Subnet Configuration:
- Primary Subnet: Allocate a
/22
subnet for GKE nodes, ensuring that all nodes reside within this subnet to avoid cross-subnet communication costs. - Private Service Access: Enable Private Service Access to connect the VPC to Google-managed services without exposing data to the public internet.
- Primary Subnet: Allocate a
Firewall Rules:
- Create firewall rules to allow internal communication between GKE nodes and necessary Google Cloud services. For private installations, ensure that no public ingress is allowed, and restrict egress as needed.
GKE Cluster Deployment
The GKE cluster must not be created in Autopilot mode, as it prevents the creation of the different node pools that are required to run the Yellowbrick Data Warehouse.

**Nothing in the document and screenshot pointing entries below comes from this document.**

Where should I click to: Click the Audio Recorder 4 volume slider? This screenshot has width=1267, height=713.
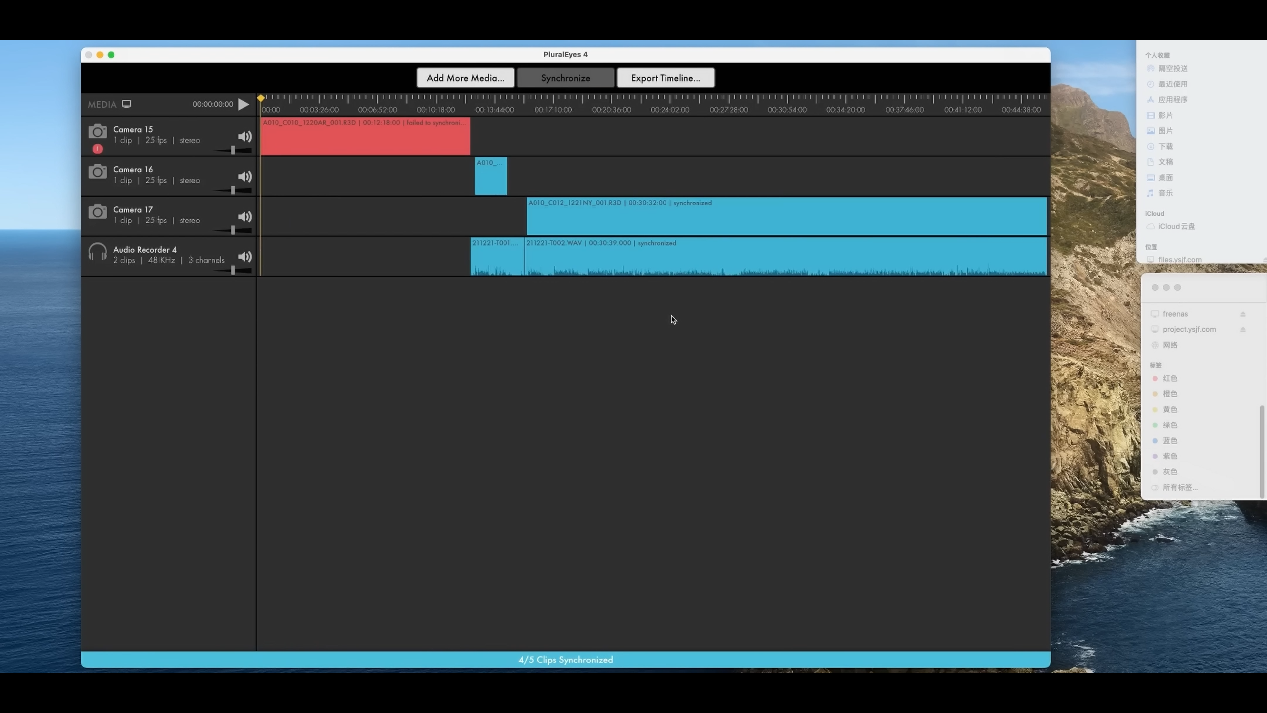coord(233,270)
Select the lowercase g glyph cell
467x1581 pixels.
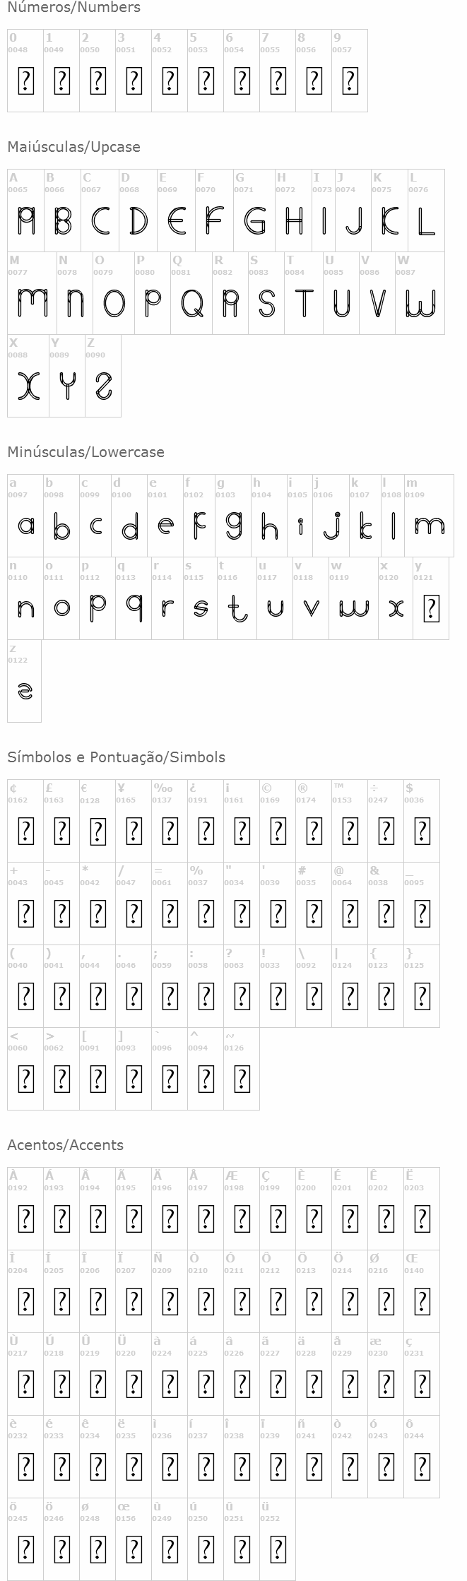[233, 516]
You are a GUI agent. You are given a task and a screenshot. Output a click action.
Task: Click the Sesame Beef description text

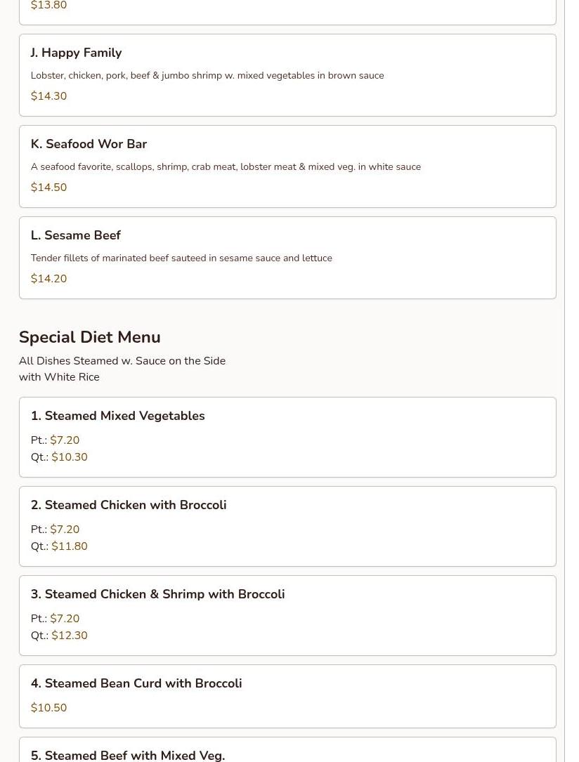pos(181,258)
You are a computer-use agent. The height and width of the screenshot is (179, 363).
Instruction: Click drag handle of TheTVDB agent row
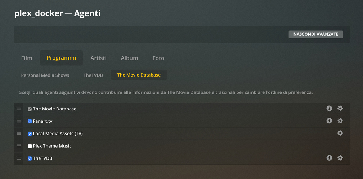click(x=19, y=158)
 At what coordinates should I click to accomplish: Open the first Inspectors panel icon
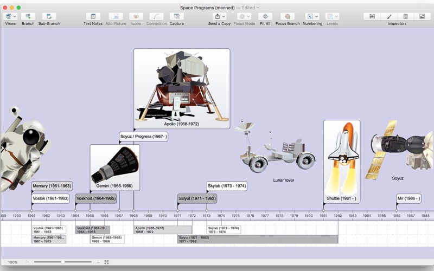(372, 17)
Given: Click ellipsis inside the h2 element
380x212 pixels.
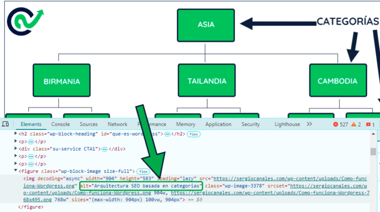Looking at the screenshot, I should tap(167, 134).
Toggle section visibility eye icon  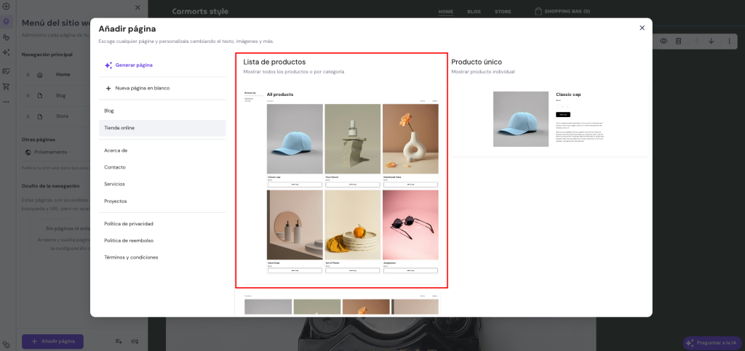663,41
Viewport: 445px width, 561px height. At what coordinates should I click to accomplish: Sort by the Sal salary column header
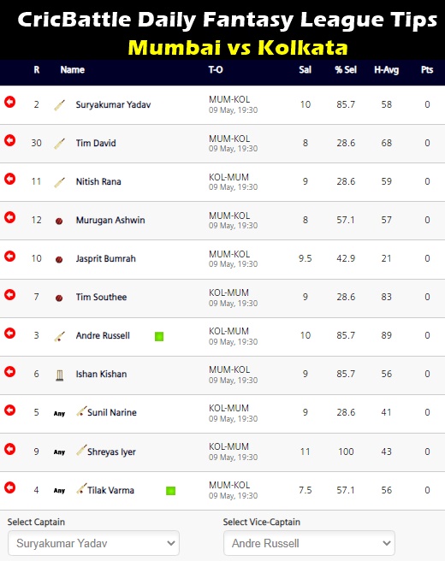[x=305, y=70]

Only standard GKE clusers are supported.
GKE Cluster Configuration
When deploying the GKE cluster, the following settings are required:
Cluster Version:
- The GKE cluster must be created with Kubernetes version 1.30 or later.
Regional cluster:
- The GKE cluster must be regional, with only a single availability zone.
Private Endpoints:
- Enable private control plane and nodes, ensuring that all communication occurs within the VPC. Disable the public endpoint to ensure full privacy.
Node Configuration:
- Place all GKE nodes within the primary private subnet. This helps to minimize data transfer costs and improve security by keeping all communication within the VPC.
- One of the node pool must have the Kubernetes Label
cluster.yellowbrick.io/node_type: yb-operator
and that node pool must have at least one node available, or have auto-scaling enabled.
Networking
- The network access must be private
- The DNS Configuration must be using Kube-dns.
Security
- Workload identity must be enabled.
The following settings are recommended but not mandatory:
- Enable NodeLocal DNSCache
- The Yellowbrick Data Warehouse will have better performances with this local DNS cache.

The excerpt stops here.